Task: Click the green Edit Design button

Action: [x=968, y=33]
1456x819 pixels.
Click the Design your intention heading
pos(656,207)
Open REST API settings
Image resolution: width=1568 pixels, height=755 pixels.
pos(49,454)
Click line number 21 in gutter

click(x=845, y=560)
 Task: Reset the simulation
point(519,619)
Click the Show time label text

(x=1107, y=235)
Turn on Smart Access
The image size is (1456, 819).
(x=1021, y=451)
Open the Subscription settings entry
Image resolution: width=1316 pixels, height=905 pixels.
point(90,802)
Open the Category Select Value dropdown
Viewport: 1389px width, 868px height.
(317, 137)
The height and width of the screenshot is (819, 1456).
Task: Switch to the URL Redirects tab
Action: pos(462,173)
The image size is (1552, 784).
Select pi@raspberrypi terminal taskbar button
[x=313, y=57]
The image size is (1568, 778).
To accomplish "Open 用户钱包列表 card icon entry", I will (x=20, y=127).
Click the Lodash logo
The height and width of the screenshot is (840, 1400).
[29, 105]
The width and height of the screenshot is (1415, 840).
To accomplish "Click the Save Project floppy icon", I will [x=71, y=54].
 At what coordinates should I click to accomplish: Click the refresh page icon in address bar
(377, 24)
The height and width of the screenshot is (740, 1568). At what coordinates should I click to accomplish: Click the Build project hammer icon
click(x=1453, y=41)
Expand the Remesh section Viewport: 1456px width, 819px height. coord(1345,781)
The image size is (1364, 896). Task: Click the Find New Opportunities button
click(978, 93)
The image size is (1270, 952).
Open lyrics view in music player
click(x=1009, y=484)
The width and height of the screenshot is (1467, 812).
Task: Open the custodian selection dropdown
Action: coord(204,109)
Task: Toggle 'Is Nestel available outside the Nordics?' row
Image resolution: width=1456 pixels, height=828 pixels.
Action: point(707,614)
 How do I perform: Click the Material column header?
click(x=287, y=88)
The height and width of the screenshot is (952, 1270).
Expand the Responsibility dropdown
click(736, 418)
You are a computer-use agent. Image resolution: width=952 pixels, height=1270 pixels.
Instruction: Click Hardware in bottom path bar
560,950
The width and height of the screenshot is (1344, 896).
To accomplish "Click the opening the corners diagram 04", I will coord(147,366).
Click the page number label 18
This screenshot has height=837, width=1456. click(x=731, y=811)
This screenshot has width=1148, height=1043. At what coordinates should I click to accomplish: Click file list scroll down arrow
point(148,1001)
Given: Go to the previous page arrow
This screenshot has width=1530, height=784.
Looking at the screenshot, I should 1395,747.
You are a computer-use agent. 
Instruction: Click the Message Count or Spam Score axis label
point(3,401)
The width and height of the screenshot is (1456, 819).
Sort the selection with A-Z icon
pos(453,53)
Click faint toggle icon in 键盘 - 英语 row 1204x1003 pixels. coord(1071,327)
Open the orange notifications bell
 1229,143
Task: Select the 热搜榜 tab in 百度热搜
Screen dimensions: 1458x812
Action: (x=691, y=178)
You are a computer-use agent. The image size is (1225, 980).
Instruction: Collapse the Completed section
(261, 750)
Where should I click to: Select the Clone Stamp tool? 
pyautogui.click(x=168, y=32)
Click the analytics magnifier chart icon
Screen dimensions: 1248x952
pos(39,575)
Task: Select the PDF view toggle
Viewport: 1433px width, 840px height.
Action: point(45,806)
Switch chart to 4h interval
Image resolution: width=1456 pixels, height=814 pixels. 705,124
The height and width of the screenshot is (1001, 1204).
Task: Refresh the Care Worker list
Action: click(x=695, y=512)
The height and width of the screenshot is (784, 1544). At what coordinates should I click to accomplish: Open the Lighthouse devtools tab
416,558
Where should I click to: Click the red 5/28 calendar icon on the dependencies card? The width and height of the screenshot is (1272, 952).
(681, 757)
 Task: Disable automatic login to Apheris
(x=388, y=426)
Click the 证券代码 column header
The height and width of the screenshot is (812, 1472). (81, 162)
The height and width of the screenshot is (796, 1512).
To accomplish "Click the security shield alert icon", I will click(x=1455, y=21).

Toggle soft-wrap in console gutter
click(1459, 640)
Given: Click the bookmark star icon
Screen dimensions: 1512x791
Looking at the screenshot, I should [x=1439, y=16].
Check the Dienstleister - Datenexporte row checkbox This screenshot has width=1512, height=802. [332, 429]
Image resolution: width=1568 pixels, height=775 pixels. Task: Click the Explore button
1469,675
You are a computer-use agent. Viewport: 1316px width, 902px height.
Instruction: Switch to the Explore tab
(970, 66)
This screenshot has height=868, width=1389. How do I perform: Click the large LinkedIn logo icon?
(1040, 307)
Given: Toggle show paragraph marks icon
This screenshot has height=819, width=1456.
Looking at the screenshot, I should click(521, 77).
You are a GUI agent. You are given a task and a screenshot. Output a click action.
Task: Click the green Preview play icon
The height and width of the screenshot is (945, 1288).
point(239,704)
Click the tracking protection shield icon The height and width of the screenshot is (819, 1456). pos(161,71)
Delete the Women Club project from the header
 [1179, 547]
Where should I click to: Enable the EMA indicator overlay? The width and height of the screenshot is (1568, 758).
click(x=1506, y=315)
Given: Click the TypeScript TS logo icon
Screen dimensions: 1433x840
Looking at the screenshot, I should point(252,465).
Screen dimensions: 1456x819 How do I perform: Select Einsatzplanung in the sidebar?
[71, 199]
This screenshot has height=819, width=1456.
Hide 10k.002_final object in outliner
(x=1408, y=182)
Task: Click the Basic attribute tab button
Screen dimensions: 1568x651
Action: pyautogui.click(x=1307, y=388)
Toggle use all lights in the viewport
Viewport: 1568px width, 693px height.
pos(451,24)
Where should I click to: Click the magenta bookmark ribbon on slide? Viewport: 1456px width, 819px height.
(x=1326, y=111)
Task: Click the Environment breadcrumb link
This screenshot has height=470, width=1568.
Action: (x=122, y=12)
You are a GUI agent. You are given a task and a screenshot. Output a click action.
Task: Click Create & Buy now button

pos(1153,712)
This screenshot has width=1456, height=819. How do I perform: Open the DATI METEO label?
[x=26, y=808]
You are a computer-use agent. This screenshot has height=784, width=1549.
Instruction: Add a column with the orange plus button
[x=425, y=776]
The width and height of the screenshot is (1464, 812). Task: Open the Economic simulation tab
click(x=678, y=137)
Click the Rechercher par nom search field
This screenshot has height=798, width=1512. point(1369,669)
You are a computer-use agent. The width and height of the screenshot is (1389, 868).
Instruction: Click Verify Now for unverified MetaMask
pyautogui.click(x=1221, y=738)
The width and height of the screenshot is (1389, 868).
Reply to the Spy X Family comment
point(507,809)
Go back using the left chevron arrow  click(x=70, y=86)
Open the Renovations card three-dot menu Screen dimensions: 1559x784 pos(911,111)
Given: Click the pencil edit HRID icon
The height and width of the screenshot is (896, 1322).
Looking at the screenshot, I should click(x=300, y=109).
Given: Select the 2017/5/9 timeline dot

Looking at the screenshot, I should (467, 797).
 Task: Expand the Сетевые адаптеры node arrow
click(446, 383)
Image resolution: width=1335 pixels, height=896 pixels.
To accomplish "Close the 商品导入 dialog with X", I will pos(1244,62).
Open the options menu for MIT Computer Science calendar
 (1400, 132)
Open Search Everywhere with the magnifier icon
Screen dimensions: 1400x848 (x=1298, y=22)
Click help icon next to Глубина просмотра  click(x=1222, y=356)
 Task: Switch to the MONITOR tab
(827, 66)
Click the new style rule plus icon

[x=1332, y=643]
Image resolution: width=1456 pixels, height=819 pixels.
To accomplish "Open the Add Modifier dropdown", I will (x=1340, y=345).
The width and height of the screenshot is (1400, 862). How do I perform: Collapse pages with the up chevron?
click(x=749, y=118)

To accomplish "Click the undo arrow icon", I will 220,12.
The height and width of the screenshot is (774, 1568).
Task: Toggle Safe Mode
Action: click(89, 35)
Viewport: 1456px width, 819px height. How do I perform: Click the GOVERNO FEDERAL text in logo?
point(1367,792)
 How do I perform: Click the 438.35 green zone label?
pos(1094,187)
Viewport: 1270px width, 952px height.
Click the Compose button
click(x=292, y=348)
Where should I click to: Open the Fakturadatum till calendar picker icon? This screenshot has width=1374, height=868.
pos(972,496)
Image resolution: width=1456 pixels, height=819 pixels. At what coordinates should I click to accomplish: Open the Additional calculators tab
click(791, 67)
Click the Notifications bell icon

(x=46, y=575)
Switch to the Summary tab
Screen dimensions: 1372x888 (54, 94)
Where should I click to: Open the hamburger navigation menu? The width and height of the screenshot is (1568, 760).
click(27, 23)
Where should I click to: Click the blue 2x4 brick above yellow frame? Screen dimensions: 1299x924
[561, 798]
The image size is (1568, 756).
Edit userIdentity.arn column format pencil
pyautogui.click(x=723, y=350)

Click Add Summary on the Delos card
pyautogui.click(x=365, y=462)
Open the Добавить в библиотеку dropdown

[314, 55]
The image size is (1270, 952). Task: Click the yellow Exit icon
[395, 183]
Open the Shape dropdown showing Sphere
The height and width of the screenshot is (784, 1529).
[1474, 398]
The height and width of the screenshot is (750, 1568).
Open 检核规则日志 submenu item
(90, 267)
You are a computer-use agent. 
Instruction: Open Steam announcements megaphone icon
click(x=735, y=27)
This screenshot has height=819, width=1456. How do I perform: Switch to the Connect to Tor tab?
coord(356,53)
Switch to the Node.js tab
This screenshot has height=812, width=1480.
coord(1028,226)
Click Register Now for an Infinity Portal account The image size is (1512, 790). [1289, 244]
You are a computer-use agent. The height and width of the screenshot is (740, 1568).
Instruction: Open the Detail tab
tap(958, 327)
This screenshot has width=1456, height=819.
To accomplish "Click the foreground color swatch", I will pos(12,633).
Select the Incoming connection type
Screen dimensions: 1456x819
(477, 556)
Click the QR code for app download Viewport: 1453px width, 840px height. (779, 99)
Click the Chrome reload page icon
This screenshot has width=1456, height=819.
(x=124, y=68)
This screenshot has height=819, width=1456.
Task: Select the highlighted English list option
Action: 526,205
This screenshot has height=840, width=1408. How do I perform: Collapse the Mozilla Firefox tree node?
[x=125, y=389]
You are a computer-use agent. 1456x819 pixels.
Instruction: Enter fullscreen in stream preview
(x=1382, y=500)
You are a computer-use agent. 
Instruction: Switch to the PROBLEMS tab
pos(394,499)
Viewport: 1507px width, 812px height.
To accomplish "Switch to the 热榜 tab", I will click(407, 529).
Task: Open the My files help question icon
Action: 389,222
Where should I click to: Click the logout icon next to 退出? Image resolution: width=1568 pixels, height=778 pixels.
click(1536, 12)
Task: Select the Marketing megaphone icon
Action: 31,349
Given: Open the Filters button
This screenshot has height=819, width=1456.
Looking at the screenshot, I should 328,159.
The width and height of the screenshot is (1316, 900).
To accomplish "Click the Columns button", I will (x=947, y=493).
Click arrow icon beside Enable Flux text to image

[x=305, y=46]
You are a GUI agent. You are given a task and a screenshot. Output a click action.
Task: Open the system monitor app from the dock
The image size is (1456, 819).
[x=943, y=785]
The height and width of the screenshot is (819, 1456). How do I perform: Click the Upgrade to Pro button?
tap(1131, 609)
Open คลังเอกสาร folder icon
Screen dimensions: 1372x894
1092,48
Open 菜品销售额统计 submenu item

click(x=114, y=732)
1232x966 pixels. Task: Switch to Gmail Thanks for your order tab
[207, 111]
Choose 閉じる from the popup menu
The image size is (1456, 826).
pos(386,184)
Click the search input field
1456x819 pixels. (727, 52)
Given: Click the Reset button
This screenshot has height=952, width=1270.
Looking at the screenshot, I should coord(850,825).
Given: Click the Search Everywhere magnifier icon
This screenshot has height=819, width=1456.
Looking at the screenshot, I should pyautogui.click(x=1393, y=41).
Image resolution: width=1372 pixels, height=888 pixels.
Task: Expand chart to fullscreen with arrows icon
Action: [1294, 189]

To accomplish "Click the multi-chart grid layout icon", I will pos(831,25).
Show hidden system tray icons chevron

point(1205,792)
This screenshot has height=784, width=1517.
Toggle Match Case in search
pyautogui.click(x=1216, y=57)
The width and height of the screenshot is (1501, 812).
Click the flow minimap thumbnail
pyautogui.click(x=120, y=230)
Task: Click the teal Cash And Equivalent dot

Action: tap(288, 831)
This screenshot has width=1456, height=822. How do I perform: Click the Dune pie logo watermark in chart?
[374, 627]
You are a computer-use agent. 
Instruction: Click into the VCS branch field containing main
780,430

********************

PROMPT
Please return every line of the records that contains the word "shield".

ANSWER TO THE EXERCISE
To accomplish "Click the security shield alert icon", I will click(x=1455, y=21).
Click the tracking protection shield icon The height and width of the screenshot is (819, 1456). pos(161,71)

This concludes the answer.